■ **Given task**
Pick up the SteelHead SD high-availability page below after its final sentence and carry it forward.

■ **Extracted text**
Configuring High Availability on SteelHead SD
This topic describes how to configure high availability (HA) on SteelHead SD 2.0. It includes these sections:
Overview of HA on SteelHead SD
Prerequisites
Configuring a SteelHead SD HA pair
Monitoring a high-availability pair
Troubleshooting
Previous versions of SteelHead SD supported an active-passive HA scheme. You can’t upgrade your SteelHead SD 1.0 (SCM 2.10) HA seamlessly to SteelHead SD 2.12 HA. You must first manually unpair your master and backup appliances in SCM, upgrade from SteelHead SD 1.0 (SCM 2.10) to SteelConnect 2.12, and reconfigure HA in SCM.
Overview of HA on SteelHead SD
SteelHead SD provides active-active HA for 570-SD, 770-SD, and 3070-SD appliances.
SteelConnect 2.12 provides active-active HA for SteelConnect SDI-2030 appliances located at the data center.
With active-active HA support, when a fault is detected, traffic is immediately routed to the peer appliance so that both appliances function in tandem. Traffic can be sent over any uplink regardless of the role assigned to the SteelHead SD appliance (that is, master or backup appliance). Active-active HA simplifies the configuration of uplinks for the HA pair of appliances.
Active-active HA deployment at the branch shows an example of a symmetric deployment where the SteelHead SD HA pair are both connected to WAN 1 and WAN 2 via four uplinks.
Active-active HA deployment at the branch
SteelHead SD also supports asymmetric HA deployments.
Asymmetric HA deployment
SteelHead SD includes these HA features:
Symmetric and asymmetric connectivity.
Layer 2 (L2) and Layer 3 (L3) LAN topologies.
OSPF and BGP where SteelHead SD can peer with a router.
Backup standby HA link for LAN port if the AUX port is unreachable.
Master role under Appliances > Appliances Overview: HA tab.
Mixed-mode HA, where one SteelHead SD appliance is licensed for SD-WAN-only mode and the peer SteelHead SD appliance is licensed for SD-WAN and WAN optimization modes.
Dedicated HA link for the SteelHead SD HA pair so that the peer appliances operate as a single logical unit.
Autoconfiguration of the HA partner for bootstrapping when SCM connectivity with a peer is not accessible.
Integration with SCM health check for visibility and troubleshooting.
Zscaler support for HA deployments.
Symmetric and asymmetric uplink connectivity
SteelHead SD provides symmetric and asymmetric uplink connectivity:
Symmetric - In symmetric mode, each peer appliance is connected to all uplinks so that they essentially act as a single appliance. For example, you can have the 2 WAN uplinks connected to the peer appliances with four uplinks. Each uplink operates as a separate tunnel with separate IP addresses assigned to each uplink. If there is an uplink failure, the tunnel on that uplink goes down and the traffic is moved to the backup appliance. The 3070-SD supports up to 6 uplinks, where you can have 1 internet and 2 MPLS WAN uplinks for a total of 6 uplinks.
Asymmetric - In asymmetric mode, different WANs are connected to the peer appliances. If there is an appliance failure or a LAN-side fail over, the master appliance becomes to peer appliance.

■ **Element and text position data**
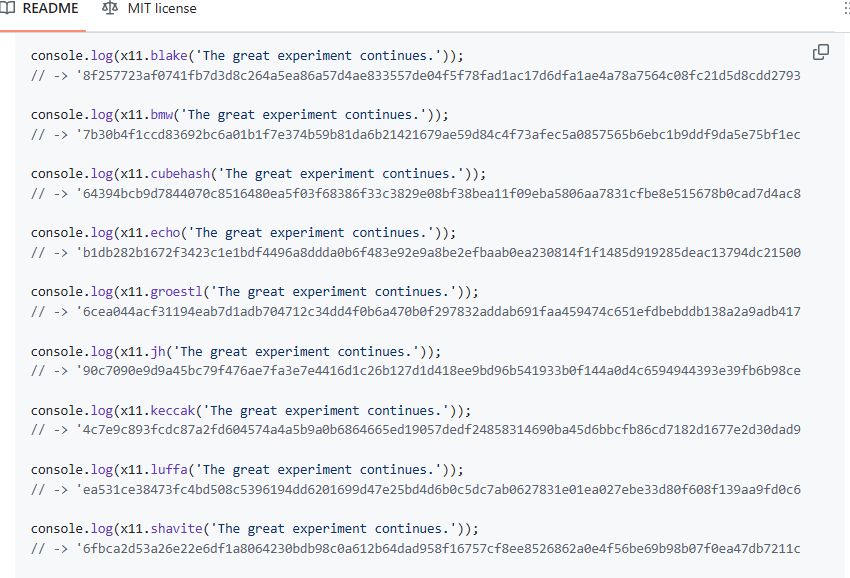Click the book icon beside README

(7, 8)
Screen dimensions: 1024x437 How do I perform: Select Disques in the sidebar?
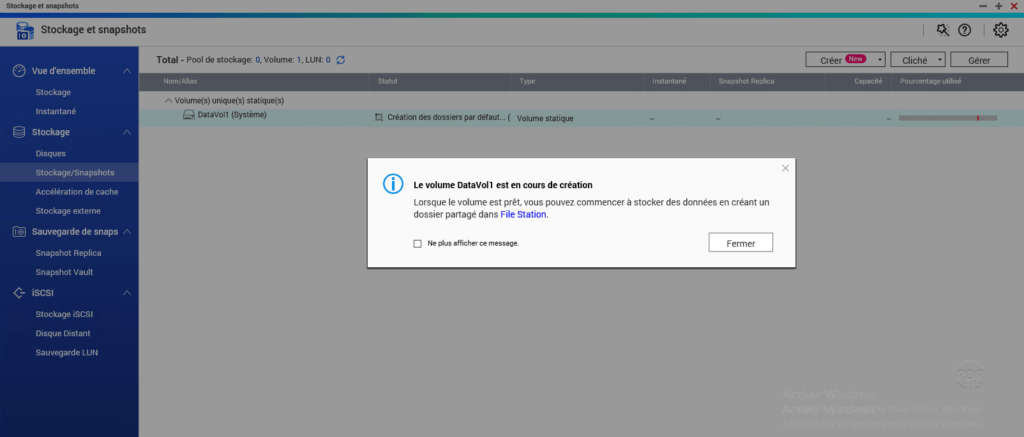[50, 153]
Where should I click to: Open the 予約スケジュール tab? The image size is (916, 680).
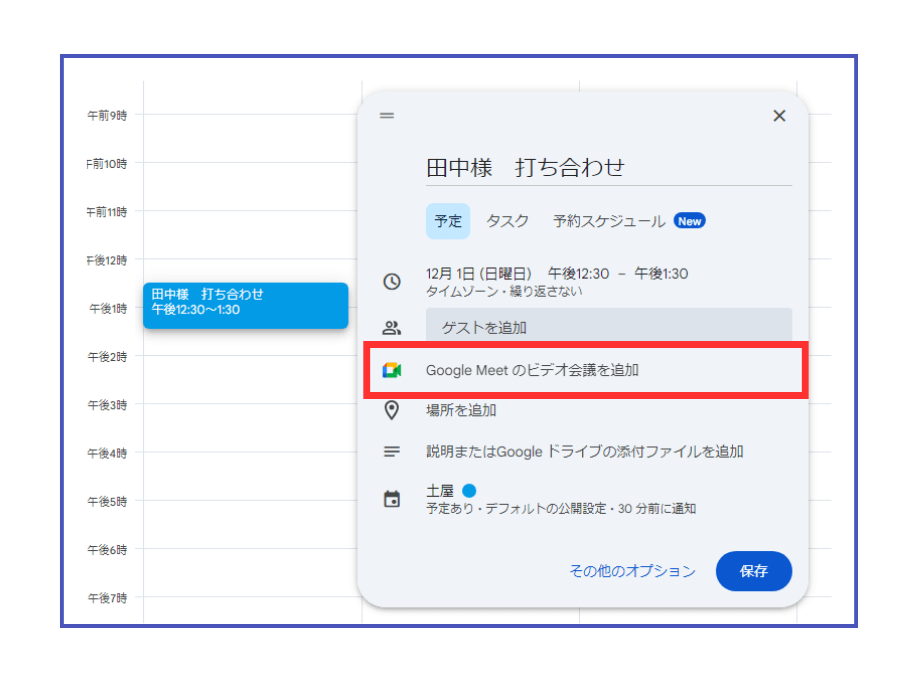[609, 221]
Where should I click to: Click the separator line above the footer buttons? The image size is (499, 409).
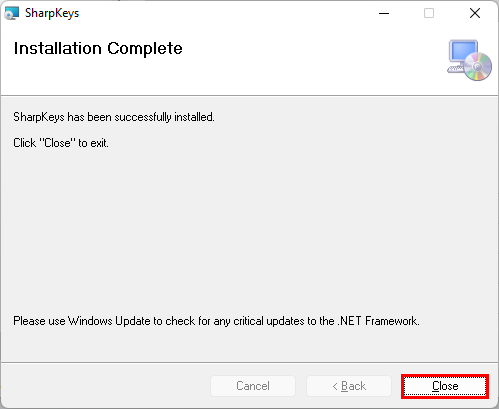coord(249,362)
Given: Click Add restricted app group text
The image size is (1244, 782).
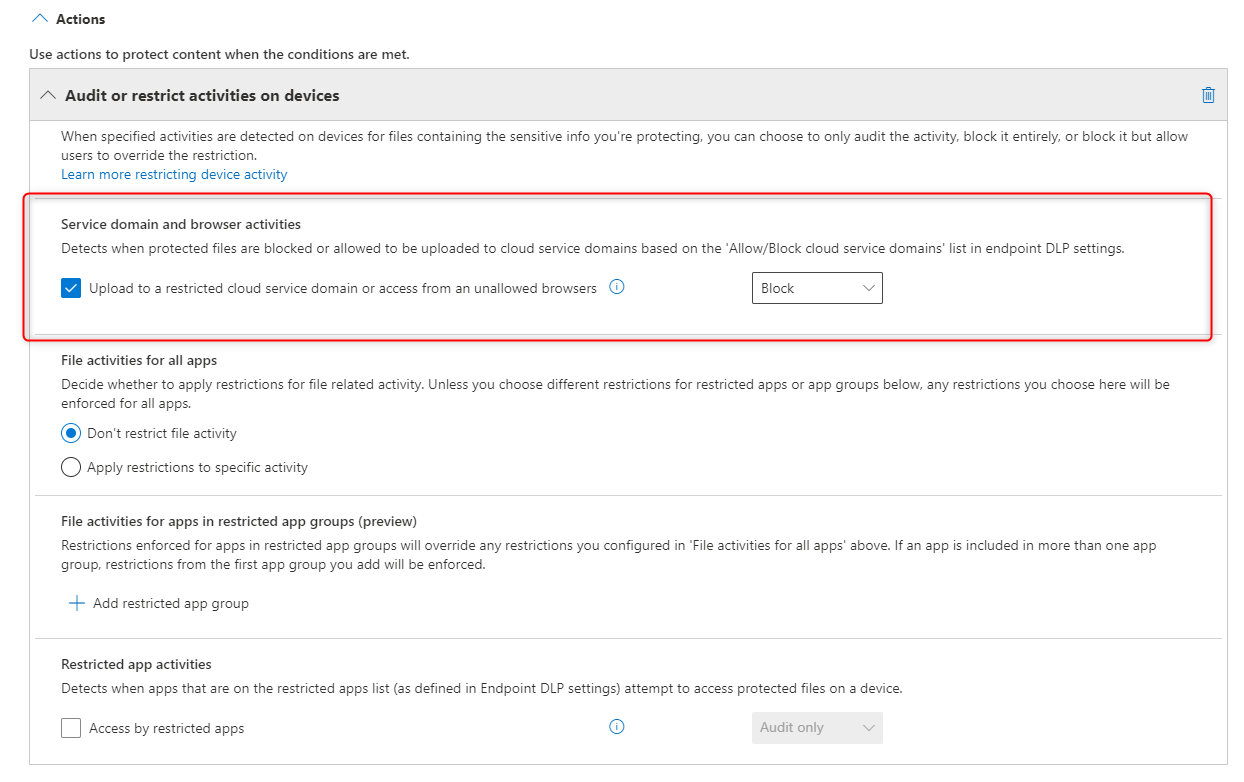Looking at the screenshot, I should (x=170, y=603).
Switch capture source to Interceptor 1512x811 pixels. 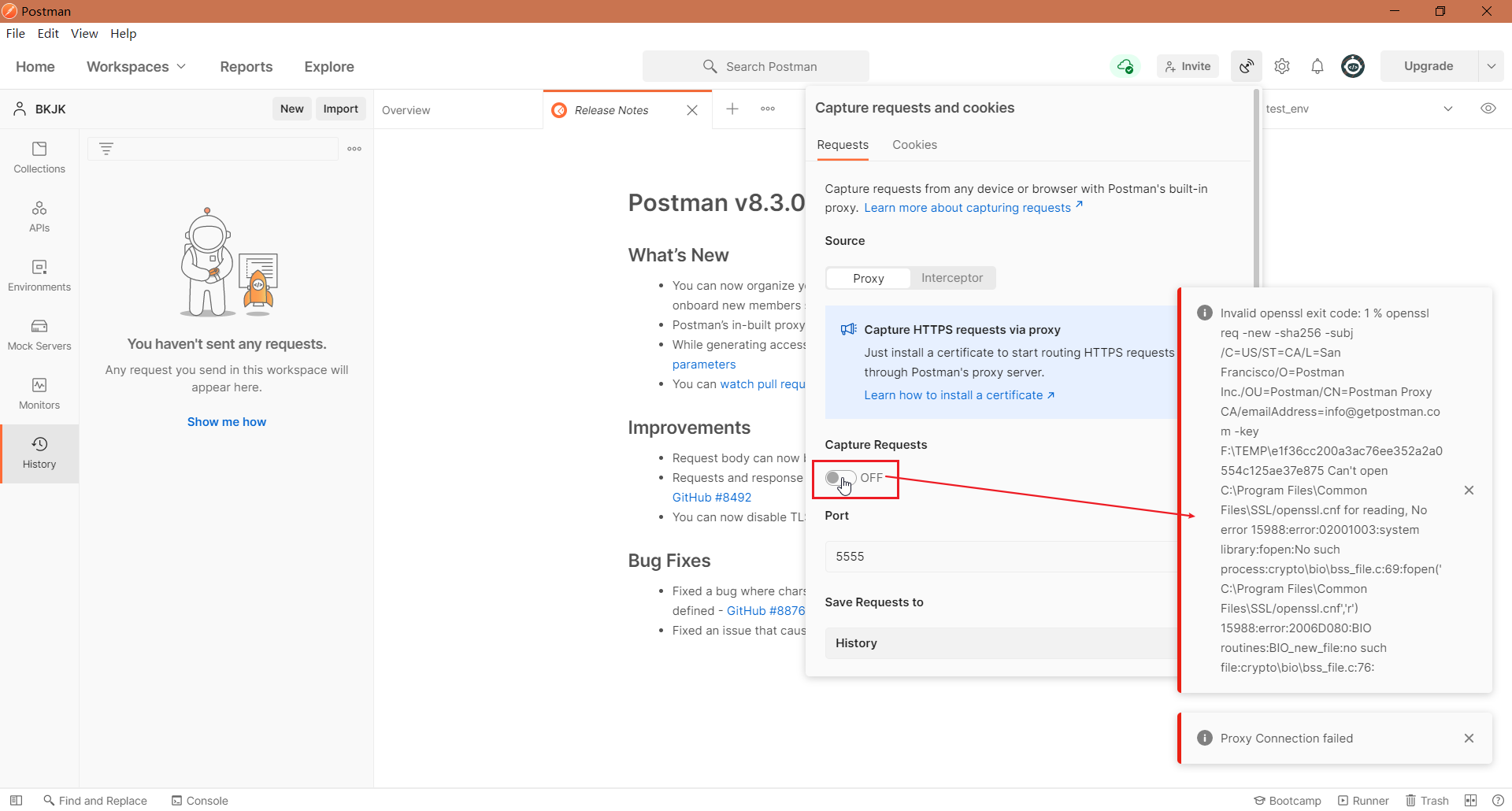[952, 277]
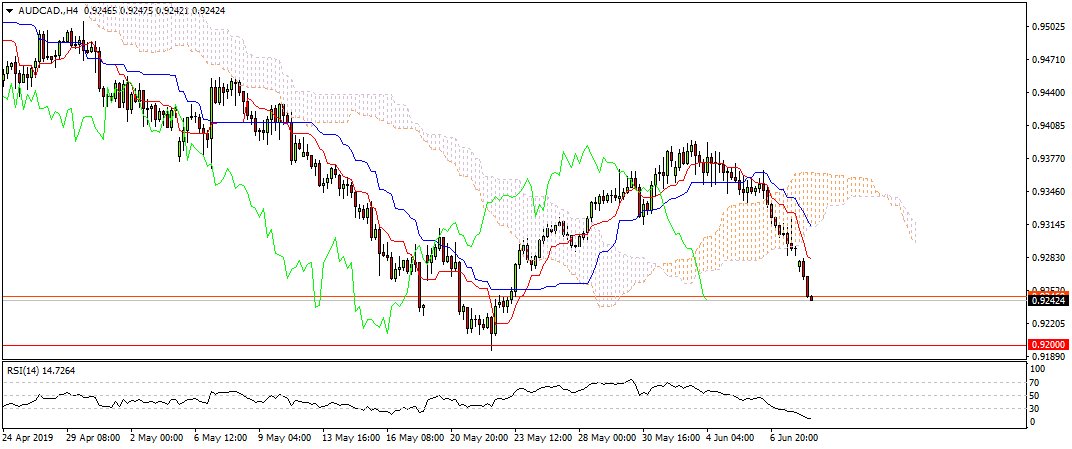The height and width of the screenshot is (449, 1072).
Task: Click the 0.94400 price axis label
Action: point(1047,93)
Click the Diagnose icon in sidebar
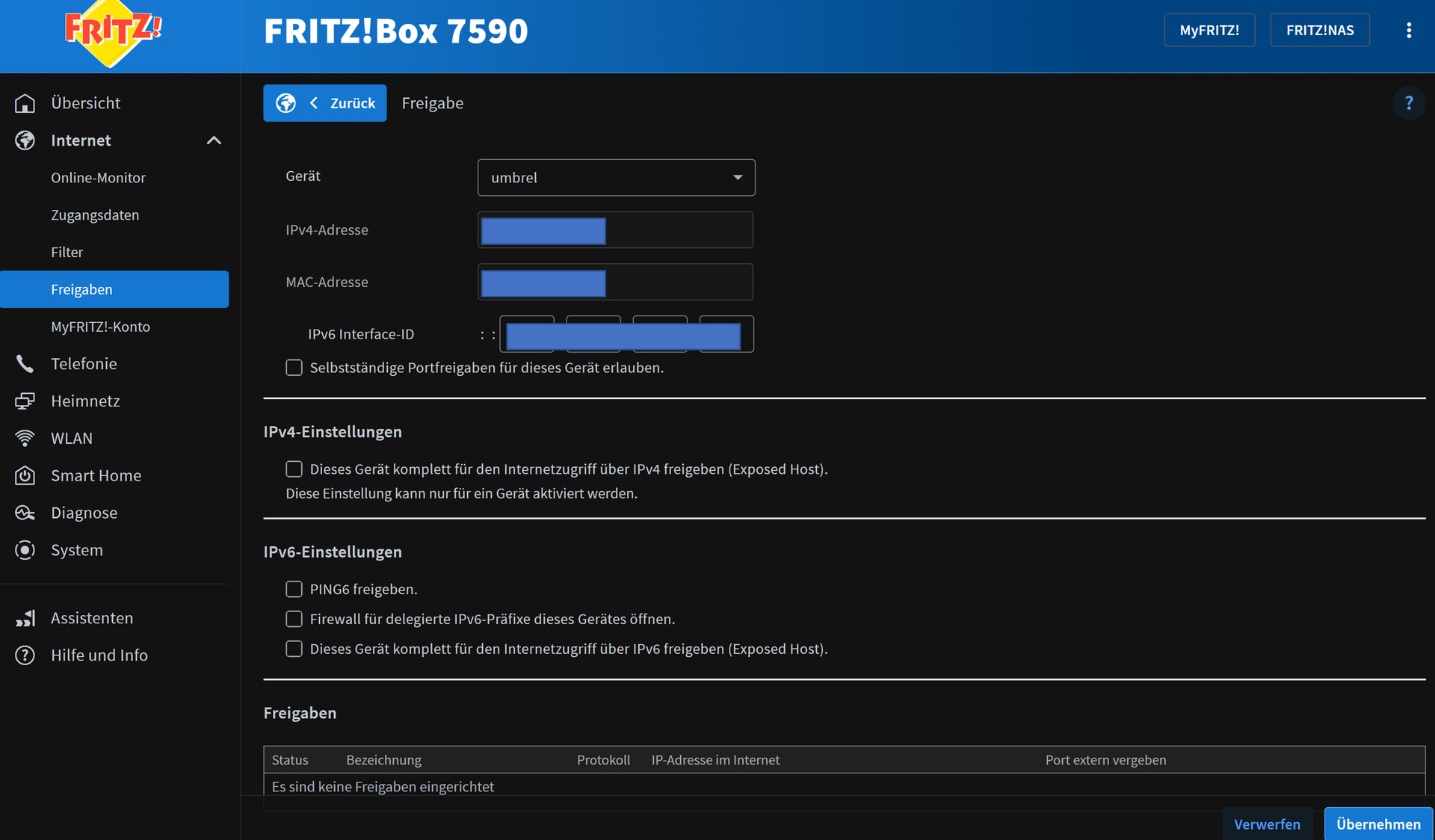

■ **Final answer**
Symmetric and asymmetric HA deployment examples at the branch
Layer 2 and Layer 3 support at the branch
With SteelHead SD 2.0, you can configure BGP and OSPF on the LAN branch.
You can configure iBGP between SteelHead SD HA peers if you want your overlay network to be advertised between the two appliances so that their routing tables are kept in synchronization. Also, you can have a combination of L2 and L3 zones so that if you have more than one LAN port configured, they can be a mix of L2 and L3. SteelHead SD uses iBGP between the peers to redistribute the overlay and connected routes.
LAN connectivity can be through either L2 switch domain or L3. In the case of a L3 LAN, connectivity is established through dynamic routing. SteelHead SD supports:
L3 LAN - You can redistribute static, connected, overlay, and WAN routes on both appliances in the HA pair. Your client traffic can go to either appliance in the HA pair. Using route convergence, the master processes the traffic and sends it on the overlay network.
L2 LAN - With L2, you can have a switch on the LAN-side connected to SteelHead SDs that have the same LAN zone with different IP address for each appliance. The system assigns a single virtual IP address (VIP) on the zone that is owned by the master appliance. All traffic goes to the master appliance where it sends it on the overlay network. If there is a failure, the VIP moves to the backup appliance where it becomes the new master.
Multigroup VIP and Virtual Router Redundancy Protocol (VRRP) with a third-party router are not supported at this time.
Failure conditions
SteelHead SD supports appliance, uplink, LAN, and dedicated port failure conditions. This list describes some typical use cases:
Appliance failure - For failures due to power, hardware, or VM failures, the master role is moved to the peer appliance. The VIP is moved to the new master appliance and L3 advertisements are stopped from the previous master appliance.
LAN failure - For an L2 LAN failure, the VIP moves to the backup appliance and MPLS connectivity is withdrawn. Traffic is sent through the backup appliance. For an L3 LAN failure, routing converges to send traffic to the backup appliance. Traffic is moved between appliances through the AUX port depending on which uplink the traffic needs to exit the HA pair.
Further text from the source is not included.